BEGIN Data for the task

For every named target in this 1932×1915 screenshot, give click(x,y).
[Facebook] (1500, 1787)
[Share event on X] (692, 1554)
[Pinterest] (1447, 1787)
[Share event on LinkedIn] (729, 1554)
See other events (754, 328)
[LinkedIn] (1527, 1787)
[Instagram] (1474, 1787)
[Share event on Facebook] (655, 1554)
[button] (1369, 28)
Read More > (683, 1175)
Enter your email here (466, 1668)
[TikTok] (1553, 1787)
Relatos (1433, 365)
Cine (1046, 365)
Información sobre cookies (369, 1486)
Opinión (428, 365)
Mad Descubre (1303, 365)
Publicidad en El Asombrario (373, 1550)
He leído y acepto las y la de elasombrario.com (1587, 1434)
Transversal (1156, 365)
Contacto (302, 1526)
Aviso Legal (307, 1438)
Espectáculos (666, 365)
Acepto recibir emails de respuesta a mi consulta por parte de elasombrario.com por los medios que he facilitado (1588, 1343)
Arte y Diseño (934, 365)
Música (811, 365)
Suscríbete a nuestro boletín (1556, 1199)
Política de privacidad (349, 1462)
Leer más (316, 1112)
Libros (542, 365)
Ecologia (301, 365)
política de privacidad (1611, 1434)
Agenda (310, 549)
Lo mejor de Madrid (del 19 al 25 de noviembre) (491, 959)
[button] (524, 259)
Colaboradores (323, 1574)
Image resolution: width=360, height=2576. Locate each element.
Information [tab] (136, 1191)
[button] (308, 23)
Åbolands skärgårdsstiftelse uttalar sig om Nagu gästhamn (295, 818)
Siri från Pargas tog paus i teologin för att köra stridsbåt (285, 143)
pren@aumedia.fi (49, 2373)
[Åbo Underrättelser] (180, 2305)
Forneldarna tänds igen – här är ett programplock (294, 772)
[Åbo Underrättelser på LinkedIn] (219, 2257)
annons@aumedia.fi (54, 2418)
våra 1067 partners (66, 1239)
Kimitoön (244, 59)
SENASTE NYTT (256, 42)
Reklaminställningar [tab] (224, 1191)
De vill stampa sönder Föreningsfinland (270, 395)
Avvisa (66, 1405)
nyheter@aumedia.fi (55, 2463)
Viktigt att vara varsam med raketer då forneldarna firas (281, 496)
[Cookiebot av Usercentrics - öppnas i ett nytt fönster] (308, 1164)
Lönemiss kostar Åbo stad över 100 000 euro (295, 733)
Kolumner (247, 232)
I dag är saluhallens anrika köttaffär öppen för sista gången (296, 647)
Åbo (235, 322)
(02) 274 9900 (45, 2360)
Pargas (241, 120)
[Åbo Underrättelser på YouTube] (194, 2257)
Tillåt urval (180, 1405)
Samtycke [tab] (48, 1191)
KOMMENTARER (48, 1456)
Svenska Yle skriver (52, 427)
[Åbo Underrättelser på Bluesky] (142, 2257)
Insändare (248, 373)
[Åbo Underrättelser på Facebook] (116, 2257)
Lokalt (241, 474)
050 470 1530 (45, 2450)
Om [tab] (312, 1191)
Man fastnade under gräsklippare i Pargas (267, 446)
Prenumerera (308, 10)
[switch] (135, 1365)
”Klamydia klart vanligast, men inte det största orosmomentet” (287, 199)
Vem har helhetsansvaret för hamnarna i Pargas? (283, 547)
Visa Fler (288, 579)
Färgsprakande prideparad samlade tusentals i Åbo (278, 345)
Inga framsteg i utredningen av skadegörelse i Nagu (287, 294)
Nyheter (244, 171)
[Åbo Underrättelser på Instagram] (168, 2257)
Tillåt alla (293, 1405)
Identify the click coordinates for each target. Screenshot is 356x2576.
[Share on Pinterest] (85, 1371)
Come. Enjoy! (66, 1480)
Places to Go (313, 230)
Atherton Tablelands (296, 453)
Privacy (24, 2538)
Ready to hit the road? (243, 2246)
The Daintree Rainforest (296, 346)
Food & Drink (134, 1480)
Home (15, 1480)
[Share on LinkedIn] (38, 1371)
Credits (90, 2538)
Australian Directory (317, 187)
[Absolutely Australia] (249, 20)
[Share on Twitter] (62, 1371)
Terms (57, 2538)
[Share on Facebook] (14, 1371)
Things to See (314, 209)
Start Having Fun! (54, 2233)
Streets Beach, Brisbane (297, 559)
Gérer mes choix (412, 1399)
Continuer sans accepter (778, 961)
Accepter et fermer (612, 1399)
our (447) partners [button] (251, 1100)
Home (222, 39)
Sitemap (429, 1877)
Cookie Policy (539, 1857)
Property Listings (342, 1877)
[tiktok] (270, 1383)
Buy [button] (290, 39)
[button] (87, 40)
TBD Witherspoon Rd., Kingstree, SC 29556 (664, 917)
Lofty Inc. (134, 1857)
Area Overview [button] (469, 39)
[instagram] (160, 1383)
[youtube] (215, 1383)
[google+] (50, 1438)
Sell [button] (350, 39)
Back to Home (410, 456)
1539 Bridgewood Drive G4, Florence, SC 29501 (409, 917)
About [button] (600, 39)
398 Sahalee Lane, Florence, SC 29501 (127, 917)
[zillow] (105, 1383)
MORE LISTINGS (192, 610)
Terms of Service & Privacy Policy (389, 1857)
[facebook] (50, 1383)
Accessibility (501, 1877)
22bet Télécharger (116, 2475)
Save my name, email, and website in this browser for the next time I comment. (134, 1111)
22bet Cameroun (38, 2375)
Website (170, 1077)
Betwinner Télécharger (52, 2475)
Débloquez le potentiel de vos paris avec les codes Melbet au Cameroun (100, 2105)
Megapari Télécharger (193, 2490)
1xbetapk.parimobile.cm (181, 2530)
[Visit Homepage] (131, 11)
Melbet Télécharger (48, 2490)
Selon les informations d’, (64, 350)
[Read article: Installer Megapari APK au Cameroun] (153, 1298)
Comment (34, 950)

END Data for the task

What is needed.
Give back exactly the lines above, from the line containing "Agenda (310, 549)" through the line containing "Avvisa (66, 1405)", with both end lines and nothing more.

Expected answer.
Agenda (310, 549)
Lo mejor de Madrid (del 19 al 25 de noviembre) (491, 959)
[button] (524, 259)
Colaboradores (323, 1574)
Image resolution: width=360, height=2576. Locate each element.
Information [tab] (136, 1191)
[button] (308, 23)
Åbolands skärgårdsstiftelse uttalar sig om Nagu gästhamn (295, 818)
Siri från Pargas tog paus i teologin för att köra stridsbåt (285, 143)
pren@aumedia.fi (49, 2373)
[Åbo Underrättelser] (180, 2305)
Forneldarna tänds igen – här är ett programplock (294, 772)
[Åbo Underrättelser på LinkedIn] (219, 2257)
annons@aumedia.fi (54, 2418)
våra 1067 partners (66, 1239)
Kimitoön (244, 59)
SENASTE NYTT (256, 42)
Reklaminställningar [tab] (224, 1191)
De vill stampa sönder Föreningsfinland (270, 395)
Avvisa (66, 1405)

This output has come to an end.